According to data presented at a Toronto Board of Health meeting Monday morning, Torontonians who live in the city’s northwest end — where essential workers tend to live — are leaving their homes more often than those in neighbourhoods where infection rates are lower. 

What’s more, between late March and early April when Premier Doug Ford pulled the “emergency brake,” time spent at home for Torontonians who live in some essential worker enclaves appears to have actually decreased slightly.

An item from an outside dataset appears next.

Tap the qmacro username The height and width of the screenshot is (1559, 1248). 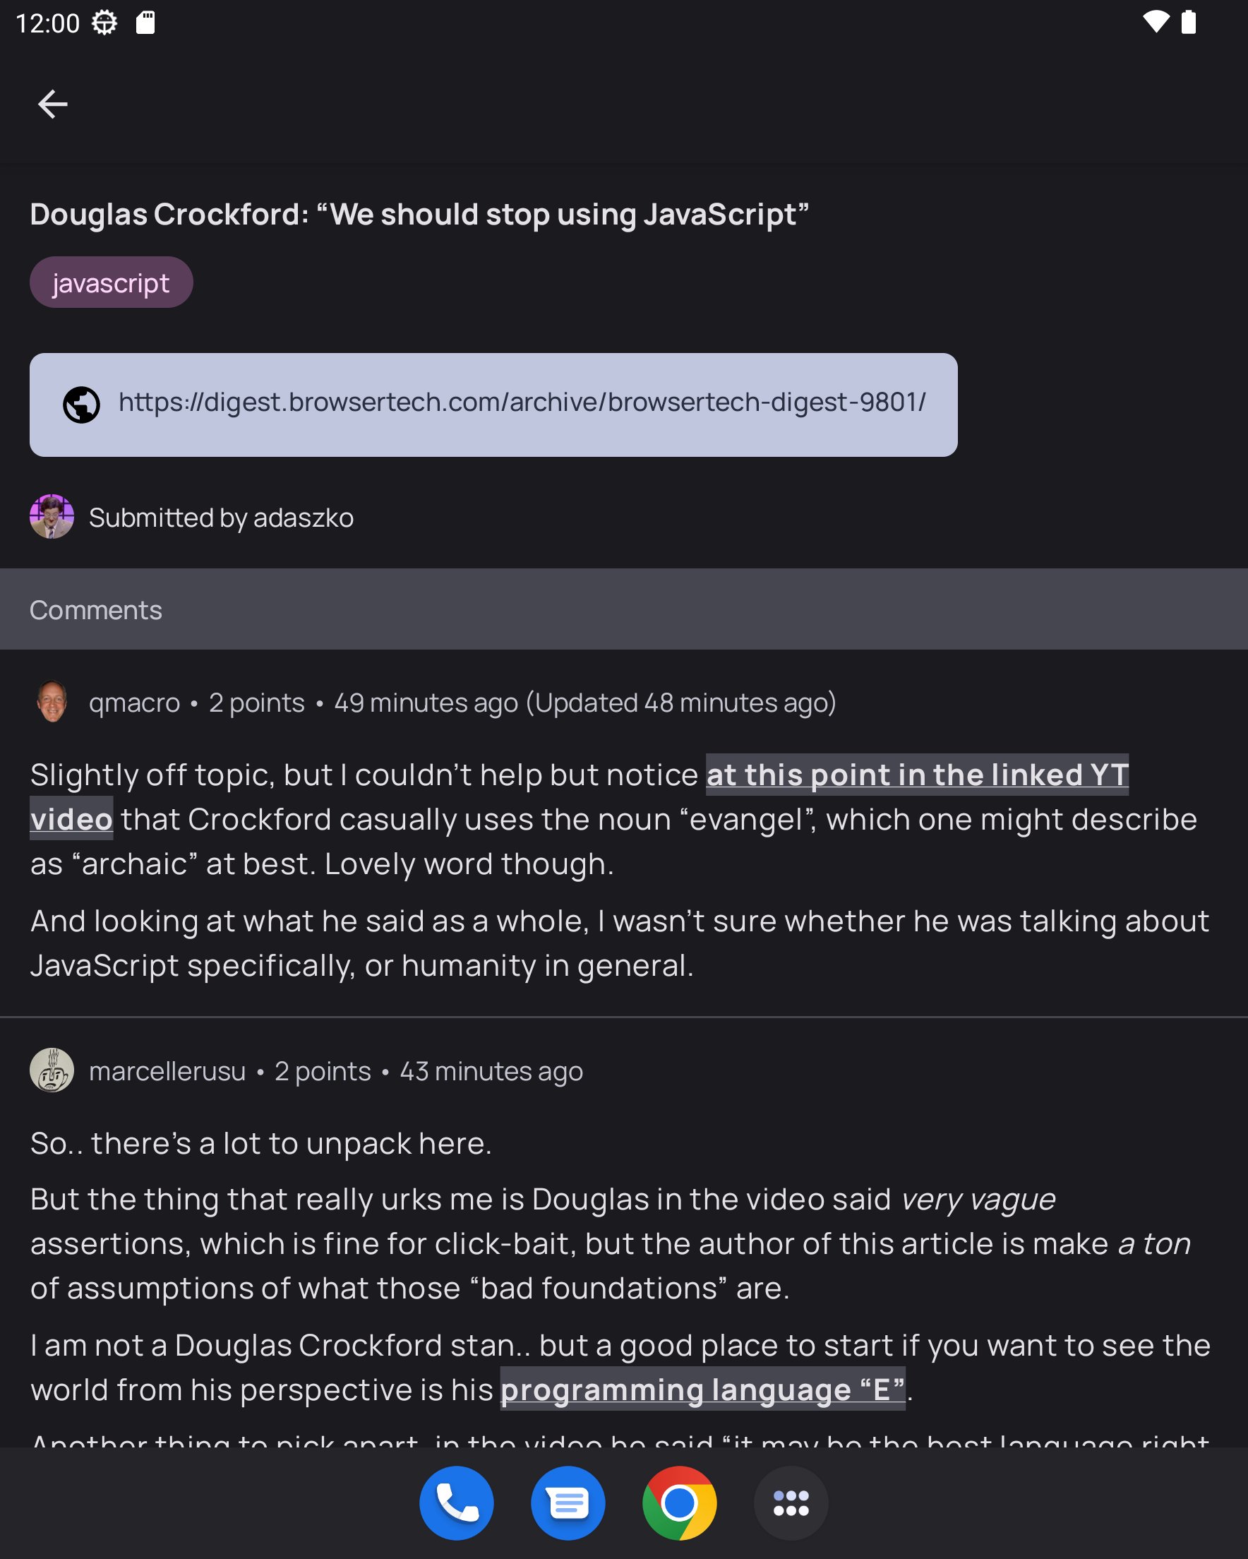[x=134, y=703]
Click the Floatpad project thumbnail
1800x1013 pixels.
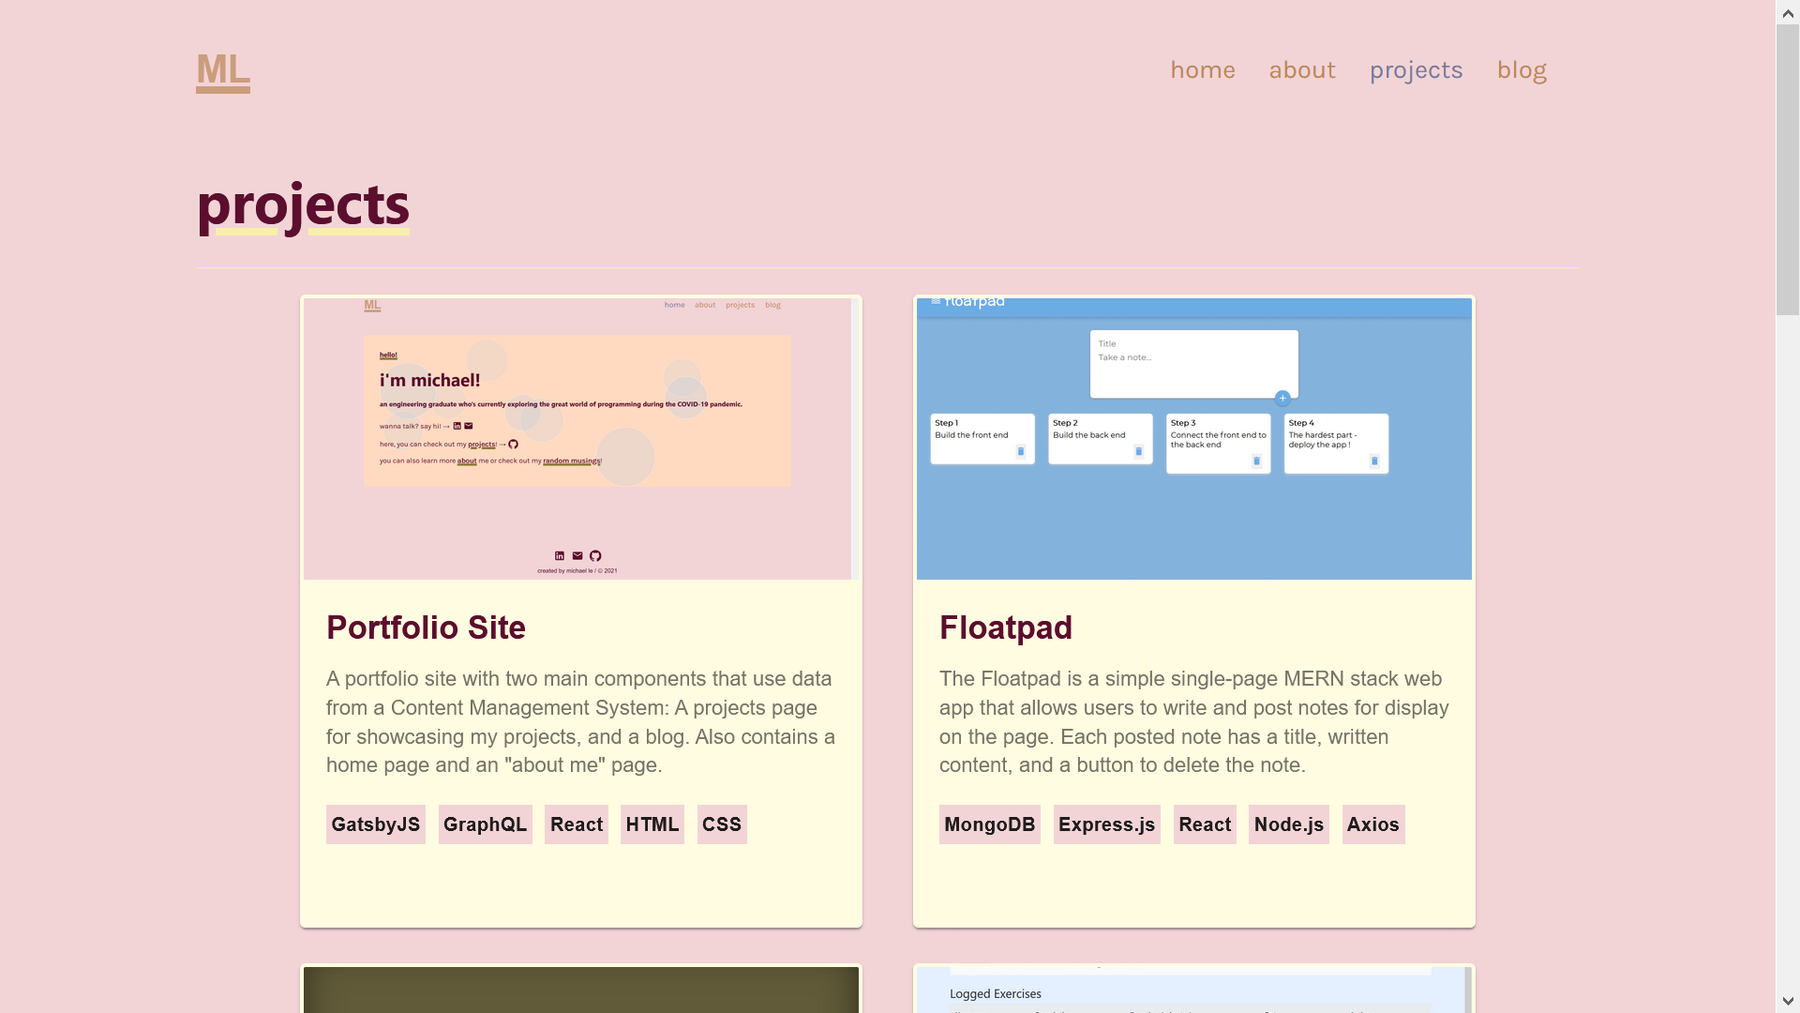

Toronto’s top doctor, Dr. Eileen de Villa, presented a map highlighting the disparity at Monday’s meeting. “What we have seen recently is a reduced mobility overall in the city but not equally experienced in all parts of the city,” she said. “We’re seeing more mobility in the northwest of the city which we know has had disproportionate impact of COVID-19.” 

This isn’t a coincidence says Toronto Board of Health chair Joe Cressy. “What’s critical to understand here is that as the people who aren’t staying home, they’re not going out partying — they’re going to their essential jobs. Since the stay-at-home order was issued, people are staying home more often, but not in those hard-hit neighbourhoods.” 

People are staying home more often, but not in those hard-hit neighbourhoods.

If ever there was a statement that defined the urgency of vaccinating essential workers immediately, this is it. If ever there was a statement that defined the urgency of easy to access paid sick leave, this is it. And if ever there was a statement that defined the absurdity of politicians’ repeated directives to “stay home” this is it. 

“Stay-at-home orders only work for people who can stay at home,” says Cressy. And yet, leaders like Ford continue to hammer home the “stay home” message to people who are already complying, or who can’t comply because they have essential jobs. 

On April 7, Ford tweeted the following: “Stay home. Stay safe. Save lives.” On April 10 he tweeted: “Gardening is a great way to enjoy the outdoors while staying at home.” Earlier this year, the premier butchered about a dozen languages asking Ontarians to stay home. 

The problem is that when people have to go to work it doesn’t matter if you ask them nicely in their native tongue not to. 

It doesn’t matter how many empty directives our leaders give. Until vaccines pick up dramatically in Toronto’s inner suburbs and essential workers get paid sick leave that is effective immediately, the cycle will continue. 

The vaccinated will sit safe at home awaiting the contactless delivery of throw pillows. The people who make that life possible will get sick. Contactless delivery is not contactless for everyone.